AP, Friday April 27: “Tens of thousands of people poured into the streets across Syria for weekly anti-regime marches after Muslim noon prayers Friday. Amateur video from the central city of Homs… showed rows of men lining up in a main street, holding each other by the shoulders as they sang and danced.”
These figures wouldn’t be so important were the Syrian opposition not considered by mainstream Western and Arab media as synonymous with “the Syrian people” as a whole. To make this assumption, or rather, this ardent desire, correspond to its own politically constructed reality, the corporate media has been reporting protests “tens of thousands” strong since the very beginning of the uprising back in March 2011. However, in a grudging deference to the massive numbers who have demonstrated in support of Assad (disingenuously described in the mere “thousands”), and a consequent awareness of how deeply contested the issue of Assad’s popular legitimacy has become, the media is now compelled to attribute such numbers to “expert” authority. In this specific case, that authority is none other than head of the SOHR, Rami Abdulrahman, an alias for Osama Ali Suleiman, a shop-owner based in Coventry England, who works from his living room. As reported by Reuters here:
“With only a few hours sleep, a phone glued to his ear and another two ringing, the fast-talking director of arguably Syria’s most high-profile human rights group is a very busy man…. the talk of gunfire and death incongruous with his two bedroom terraced home in Coventry, from where he runs the Syrian Observatory for Human Rights.When he isn’t fielding calls from international media, Abdulrahman is a few minutes down the road at his clothes shop, which he runs with his wife. Cited by virtually every major news outlet since an uprising against the iron rule of Syrian President Bashar al-Assad began in March, the observatory has been a key source of news on the events in Syria.Surrounded by the trappings of family life — a glitter-spangled card made by his young daughter, a monkey doll with “Best Dad” on its belly — Abdulrahman sits with a laptop and phones and pieces together accounts of conflict and rights abuses before uploading news to the internet.”

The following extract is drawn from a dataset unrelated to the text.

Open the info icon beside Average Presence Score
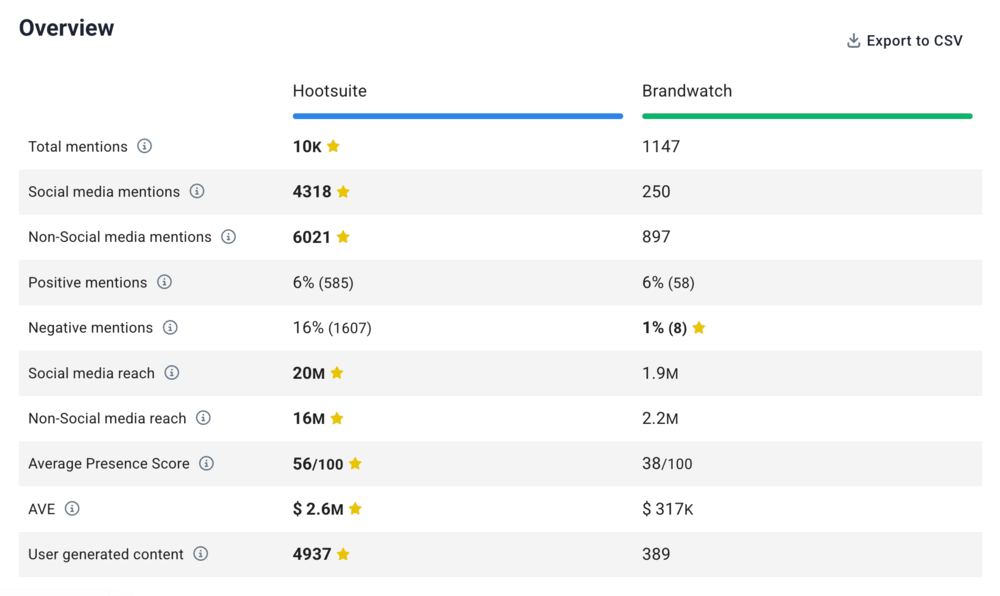Screen dimensions: 1000x596 206,464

Of further interest is the fact that a rival SOHR group, Syriahr.org, claimed in an open letter earlier this year that Rami/Osama took over the original SOHR website and essentially reduced it to a one man show. In effect, both AP’s and AFP’s assertions that the April protests numbered in the tens of thousands is based on the report of one man who dishes out figures from his Coventry living room.

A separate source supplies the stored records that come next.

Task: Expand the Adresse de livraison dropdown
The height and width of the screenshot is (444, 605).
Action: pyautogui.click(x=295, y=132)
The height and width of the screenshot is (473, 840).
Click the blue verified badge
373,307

Of course, as shown above, there are instances when news agencies diversify their sources and refer to “activists” who confirm this number for them, or alternatively, they employ other media sources such as Youtube videos uploaded by citizen-journalists/activists. These have become the new “expert authorities” whose testimonies are translated as verifiable fact, in other words, news.
And the images they show of “rows of men lining up in a main street, holding each other by the shoulders as they sang and danced” translates itself into empirical evidence of tens of thousands of protesters demonstrating for their rights across Syria.
The mainstream media’s audacious and liberal use of factoids aside, what truly boggles the mind, is how the ordinarily discerning Arab public has become swayed by such slipshod, unsophisticated information warfare. The threshold for a story’s believability has dropped to an all-time low (or to borrow one FB user’s pun, “al Jazeero”) whereby flimsy evidence has now succeeded in bypassing the mind’s critical faculty, otherwise known as a state of hypnosis. But then again that has always been the aim of Empire’s information war: to mass-hypnotize the collective Arab consciousness into submission. In a 2008 speech, Seyyid Hassan Nasrallah alluded to the “huge media capacities at the level of the Western world and the Arab world whose media is regrettably penetrated by the Americans and the Zionists in an unprecedented way,” and went on to declare that “If they wipe out this awareness, they reach a point where they make us surrender and give up.”
If this same media can do so with the crudest of means, then its job of expunging our awareness and intellectually colonizing our minds is made that much easier.